- Exercise -
Your output should be the complete listing, repeated exactly.

▼▼▼

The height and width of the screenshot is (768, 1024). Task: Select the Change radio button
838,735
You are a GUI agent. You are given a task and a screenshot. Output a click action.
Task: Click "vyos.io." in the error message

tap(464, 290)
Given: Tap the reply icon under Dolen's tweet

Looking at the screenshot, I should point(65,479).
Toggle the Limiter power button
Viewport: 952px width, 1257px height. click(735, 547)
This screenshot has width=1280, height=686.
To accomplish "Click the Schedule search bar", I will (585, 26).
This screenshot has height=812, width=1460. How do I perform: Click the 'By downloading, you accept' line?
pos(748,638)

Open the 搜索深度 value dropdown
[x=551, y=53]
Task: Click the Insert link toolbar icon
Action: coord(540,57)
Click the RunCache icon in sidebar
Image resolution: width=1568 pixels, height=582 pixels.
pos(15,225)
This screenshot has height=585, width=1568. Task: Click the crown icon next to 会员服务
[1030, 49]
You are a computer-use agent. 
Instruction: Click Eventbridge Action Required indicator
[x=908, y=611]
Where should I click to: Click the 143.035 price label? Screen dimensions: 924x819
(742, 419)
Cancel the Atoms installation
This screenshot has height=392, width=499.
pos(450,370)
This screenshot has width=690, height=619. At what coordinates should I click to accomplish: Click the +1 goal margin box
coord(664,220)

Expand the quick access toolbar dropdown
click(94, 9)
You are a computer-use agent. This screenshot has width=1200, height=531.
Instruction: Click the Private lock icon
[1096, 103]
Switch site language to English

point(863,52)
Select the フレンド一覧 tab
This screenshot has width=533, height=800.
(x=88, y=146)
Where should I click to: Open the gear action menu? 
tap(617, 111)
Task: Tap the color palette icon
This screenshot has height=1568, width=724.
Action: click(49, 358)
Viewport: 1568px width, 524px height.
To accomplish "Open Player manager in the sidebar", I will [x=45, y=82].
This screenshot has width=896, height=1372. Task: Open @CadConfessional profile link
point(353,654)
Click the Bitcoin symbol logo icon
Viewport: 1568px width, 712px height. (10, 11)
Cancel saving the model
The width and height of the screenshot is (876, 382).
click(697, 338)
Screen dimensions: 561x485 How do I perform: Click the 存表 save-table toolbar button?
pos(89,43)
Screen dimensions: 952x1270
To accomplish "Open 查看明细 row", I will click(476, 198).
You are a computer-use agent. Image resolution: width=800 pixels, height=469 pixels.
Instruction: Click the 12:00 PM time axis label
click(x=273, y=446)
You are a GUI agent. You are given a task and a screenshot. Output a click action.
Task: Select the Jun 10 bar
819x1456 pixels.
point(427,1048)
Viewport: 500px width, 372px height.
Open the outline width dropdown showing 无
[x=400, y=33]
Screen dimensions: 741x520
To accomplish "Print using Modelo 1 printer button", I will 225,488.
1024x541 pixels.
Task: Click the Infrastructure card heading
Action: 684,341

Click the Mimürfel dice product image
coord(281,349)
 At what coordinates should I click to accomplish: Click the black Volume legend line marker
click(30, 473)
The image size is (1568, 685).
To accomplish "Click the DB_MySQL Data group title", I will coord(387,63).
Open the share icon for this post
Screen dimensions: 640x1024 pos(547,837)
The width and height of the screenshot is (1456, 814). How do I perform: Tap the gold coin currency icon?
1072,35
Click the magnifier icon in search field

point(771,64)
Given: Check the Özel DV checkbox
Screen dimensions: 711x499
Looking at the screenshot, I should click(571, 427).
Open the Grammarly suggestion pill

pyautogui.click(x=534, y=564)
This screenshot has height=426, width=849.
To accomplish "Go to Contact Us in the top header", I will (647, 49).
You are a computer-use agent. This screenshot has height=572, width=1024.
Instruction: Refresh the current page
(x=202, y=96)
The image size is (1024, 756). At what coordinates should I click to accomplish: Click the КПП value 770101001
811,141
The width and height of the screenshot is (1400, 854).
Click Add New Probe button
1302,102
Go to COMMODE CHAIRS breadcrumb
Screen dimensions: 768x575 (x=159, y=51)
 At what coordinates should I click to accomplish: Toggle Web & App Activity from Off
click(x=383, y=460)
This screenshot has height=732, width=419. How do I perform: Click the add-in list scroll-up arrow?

▲▲▲

- Output of the task -
The height and width of the screenshot is (768, 1024). Task: Select the Change radio button
838,735
You are a GUI agent. You are given a task and a screenshot. Output a click action.
Task: Click "vyos.io." in the error message

tap(464, 290)
Given: Tap the reply icon under Dolen's tweet

Looking at the screenshot, I should point(65,479).
Toggle the Limiter power button
Viewport: 952px width, 1257px height. click(735, 547)
This screenshot has width=1280, height=686.
To accomplish "Click the Schedule search bar", I will (585, 26).
This screenshot has height=812, width=1460. How do I perform: Click the 'By downloading, you accept' line?
pos(748,638)

Open the 搜索深度 value dropdown
[x=551, y=53]
Task: Click the Insert link toolbar icon
Action: coord(540,57)
Click the RunCache icon in sidebar
Image resolution: width=1568 pixels, height=582 pixels.
pos(15,225)
This screenshot has height=585, width=1568. Task: Click the crown icon next to 会员服务
[1030, 49]
You are a computer-use agent. 
Instruction: Click Eventbridge Action Required indicator
[x=908, y=611]
Where should I click to: Click the 143.035 price label? Screen dimensions: 924x819
(742, 419)
Cancel the Atoms installation
This screenshot has height=392, width=499.
pos(450,370)
This screenshot has width=690, height=619. At what coordinates should I click to accomplish: Click the +1 goal margin box
coord(664,220)

Expand the quick access toolbar dropdown
click(94, 9)
You are a computer-use agent. This screenshot has width=1200, height=531.
Instruction: Click the Private lock icon
[1096, 103]
Switch site language to English

point(863,52)
Select the フレンド一覧 tab
This screenshot has width=533, height=800.
(x=88, y=146)
Where should I click to: Open the gear action menu? 
tap(617, 111)
Task: Tap the color palette icon
This screenshot has height=1568, width=724.
Action: click(49, 358)
Viewport: 1568px width, 524px height.
To accomplish "Open Player manager in the sidebar", I will [x=45, y=82].
This screenshot has width=896, height=1372. Task: Open @CadConfessional profile link
point(353,654)
Click the Bitcoin symbol logo icon
Viewport: 1568px width, 712px height. (10, 11)
Cancel saving the model
The width and height of the screenshot is (876, 382).
click(697, 338)
Screen dimensions: 561x485 How do I perform: Click the 存表 save-table toolbar button?
pos(89,43)
Screen dimensions: 952x1270
To accomplish "Open 查看明细 row", I will click(476, 198).
You are a computer-use agent. Image resolution: width=800 pixels, height=469 pixels.
Instruction: Click the 12:00 PM time axis label
click(x=273, y=446)
You are a GUI agent. You are given a task and a screenshot. Output a click action.
Task: Select the Jun 10 bar
819x1456 pixels.
point(427,1048)
Viewport: 500px width, 372px height.
Open the outline width dropdown showing 无
[x=400, y=33]
Screen dimensions: 741x520
To accomplish "Print using Modelo 1 printer button", I will 225,488.
1024x541 pixels.
Task: Click the Infrastructure card heading
Action: 684,341

Click the Mimürfel dice product image
coord(281,349)
 At what coordinates should I click to accomplish: Click the black Volume legend line marker
click(30, 473)
The image size is (1568, 685).
To accomplish "Click the DB_MySQL Data group title", I will coord(387,63).
Open the share icon for this post
Screen dimensions: 640x1024 pos(547,837)
The width and height of the screenshot is (1456, 814). How do I perform: Tap the gold coin currency icon?
1072,35
Click the magnifier icon in search field

point(771,64)
Given: Check the Özel DV checkbox
Screen dimensions: 711x499
Looking at the screenshot, I should click(571, 427).
Open the Grammarly suggestion pill

pyautogui.click(x=534, y=564)
This screenshot has height=426, width=849.
To accomplish "Go to Contact Us in the top header", I will (647, 49).
You are a computer-use agent. This screenshot has height=572, width=1024.
Instruction: Refresh the current page
(x=202, y=96)
The image size is (1024, 756). At what coordinates should I click to accomplish: Click the КПП value 770101001
811,141
The width and height of the screenshot is (1400, 854).
Click Add New Probe button
1302,102
Go to COMMODE CHAIRS breadcrumb
Screen dimensions: 768x575 (x=159, y=51)
 At what coordinates should I click to accomplish: Toggle Web & App Activity from Off
click(x=383, y=460)
This screenshot has height=732, width=419. How do I perform: Click the add-in list scroll-up arrow?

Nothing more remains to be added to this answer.